LMDB, for example, is one C file (https://github.com/LMDB/lmdb/blob/mdb.master/libraries/liblm...) with ~8k of actual code (according to https://github.com/AlDanial/cloc).
Postgres's durable B-tree implementation (https://github.com/postgres/postgres/tree/master/src/backend...) is 22kloc, and ~10kloc of actual code.
Lsms and sstables involve compaction in all data write patterns that involve updates or deletes.
I don't know how Rockdb handles this, but this is a very very non-trivial problem in Cassandra.
Let's say your update spans a row of data that is stored across multiple sstables (the row of data, that is a set of column values, was formed in multiple updates that spanned multiple flushes of the mentable to disk/sstables.

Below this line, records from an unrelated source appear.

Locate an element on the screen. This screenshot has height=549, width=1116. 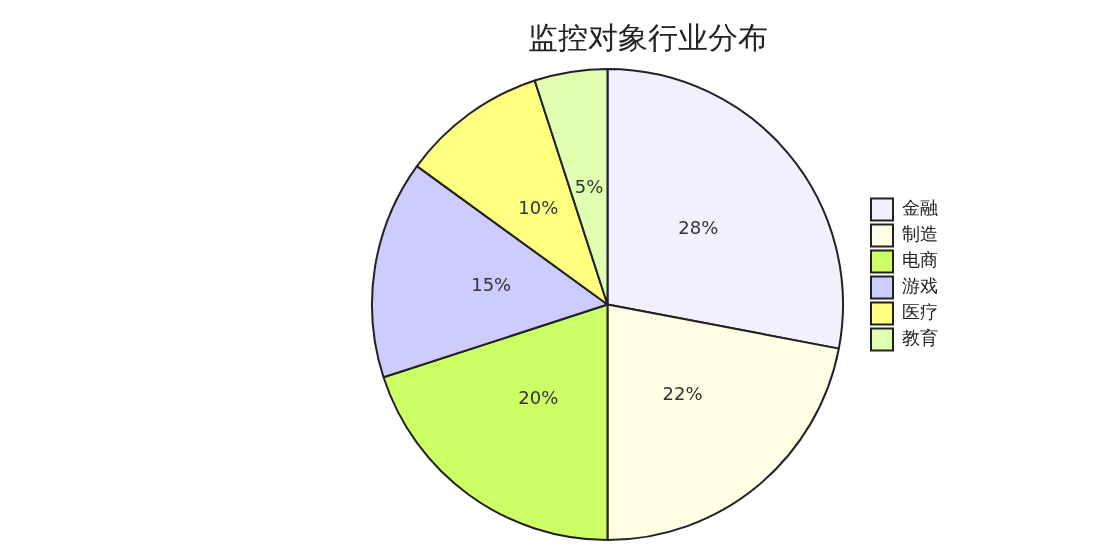
data-label: 5% is located at coordinates (589, 186).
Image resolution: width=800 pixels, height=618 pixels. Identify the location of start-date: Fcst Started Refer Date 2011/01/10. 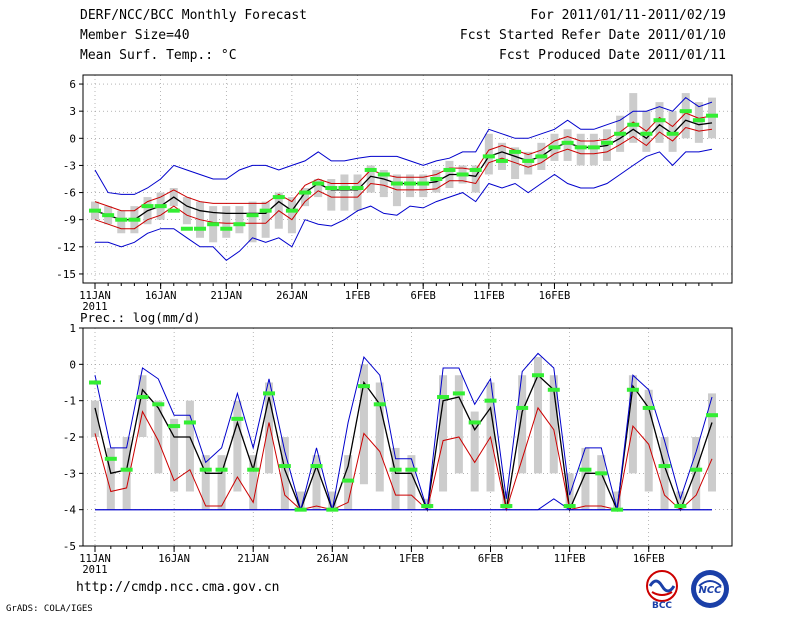
(592, 36).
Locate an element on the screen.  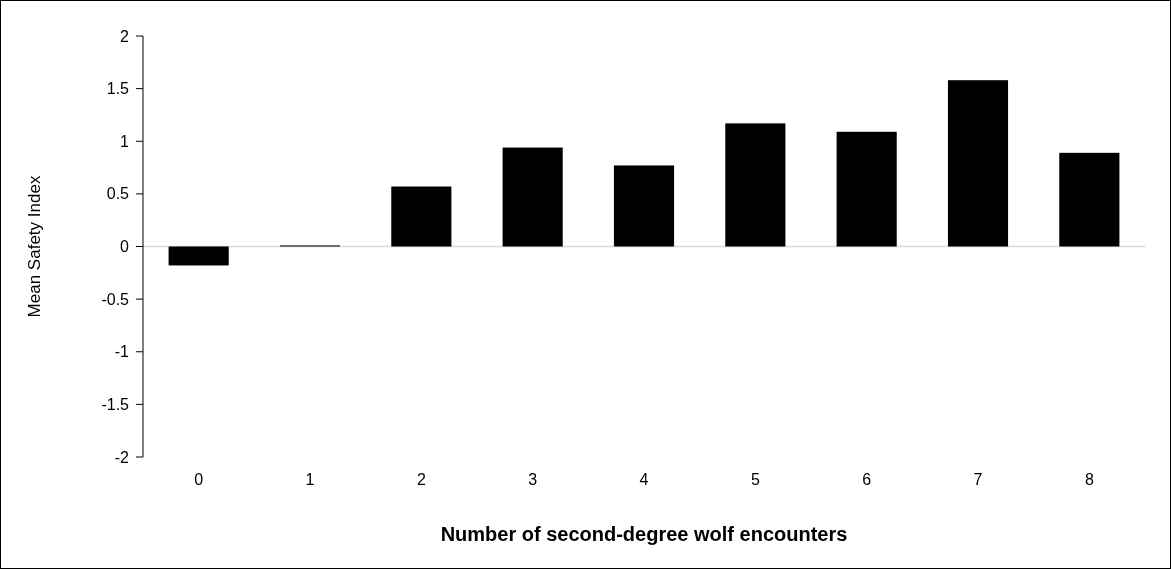
y-axis-title: Mean Safety Index is located at coordinates (34, 246).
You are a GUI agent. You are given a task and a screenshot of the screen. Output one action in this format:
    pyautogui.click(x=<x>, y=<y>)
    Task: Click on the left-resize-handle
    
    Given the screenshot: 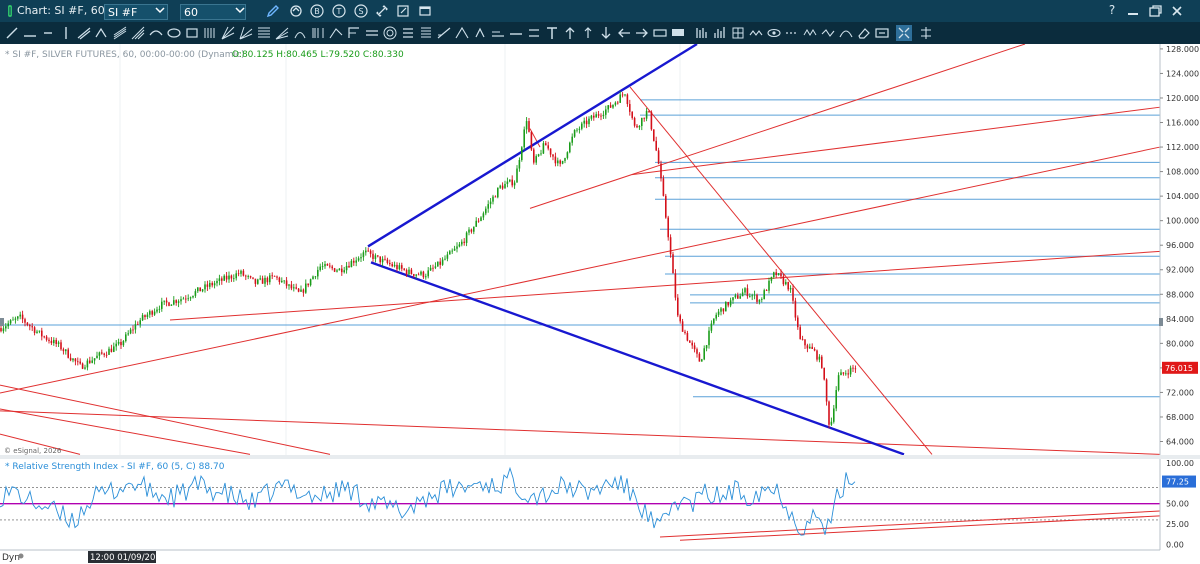 What is the action you would take?
    pyautogui.click(x=2, y=322)
    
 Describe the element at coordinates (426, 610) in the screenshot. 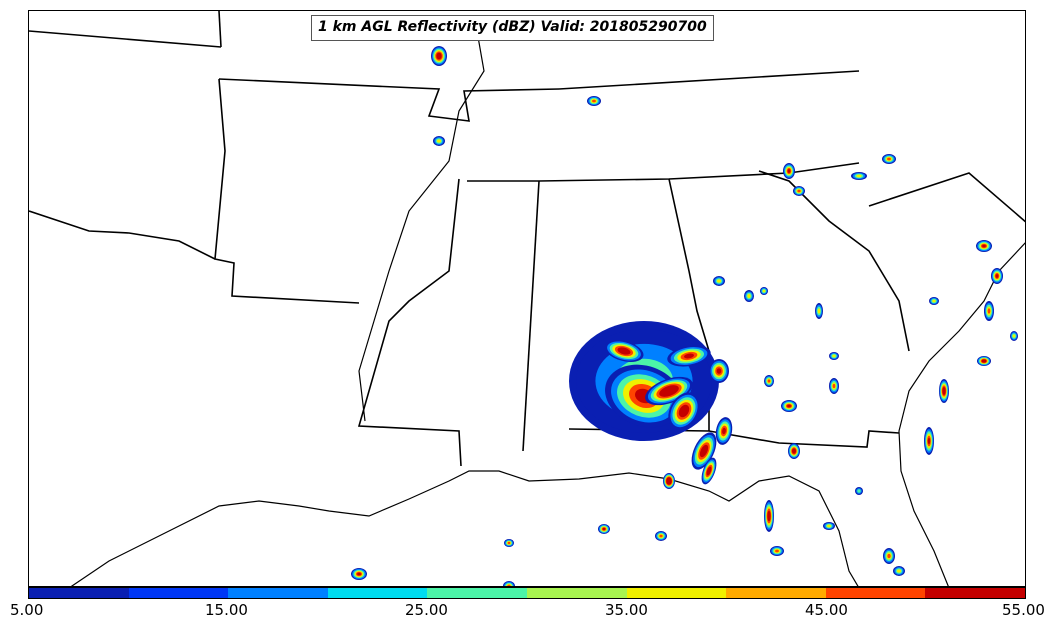

I see `colorbar-tick-25: 25.00` at that location.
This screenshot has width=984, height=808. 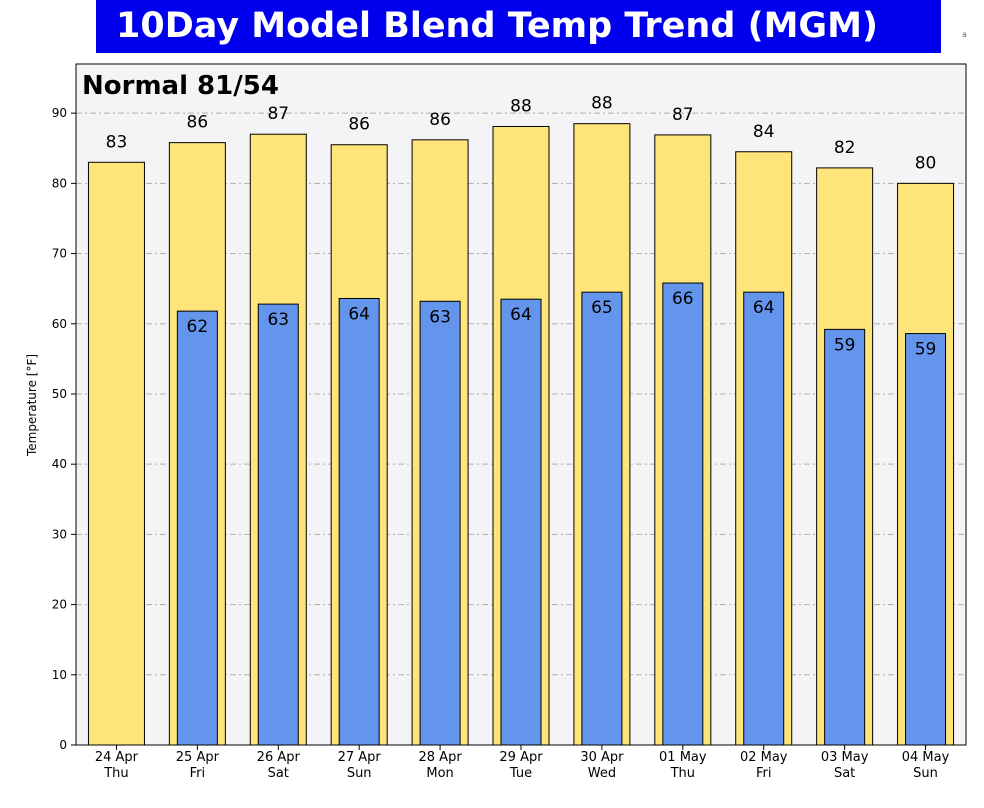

So either as part of your update you will be compacting that is rewriting multiple SS tables of unknown size, possibly very large into a new SS table with the new updates, or you must employ some means of time stamping the individual values or in the case of deletes employing something like tombstones or delete markers or timestamps
Then your reed engine needs to be able to read multiple SS tables and apply update ordering in order to find the most recent actual value.
This results in Io stress and reduced performance in the read path.
Lsms exist to scale writes to large indexes. Essentially what you were doing is you are queuing up the updates for a future process (compaction) to clean up.
In subversion writes replaced a node, then replaces the parent node all the way up to the root. So anyone doing a read in the middle of a merge only sees the old data because it saw the old root node. I assume MVCC systems do something similar, but for others I would think a lock per node allows for a lot less contention. And your project then relies very much on good indexes to avoid reading rows and thus parent nodes you don’t need.
Most MVCC but also some filesystems (ZFS) and various thread safe functional data structures use similar pattern of instead of actually modifying a tree they make new nodes that refer to old and new nodes then finally replace the tree root pointer atomically.
In the multi writer skiplist code I think there's a leftover line from the previous example:
atomic.StorePointer(&prev.next, node)
Apart from that I really like the simulations!
whoops! thank you!
When I read this post last week I started wondering if a better data-structure could be an adaptive radix tree. But never finished thinking about it or returned to the article.
Reason being they are very fast for linear scan.
Persistent / CoW etc versions of them exist.
They're not too hard to implement.
Curious if this approach has been tried. My reading has mostly found ARTs used as indexes for in-memory DBs.
CoW adaptive radix trees are the entire basis of $WORK's in-memory database -- we use them to store everything, then use boring old btrees to handle sorting data in arbitrary ways. A nice, performant persistent CoW radix tree would be a nice thing to have in my back pocket.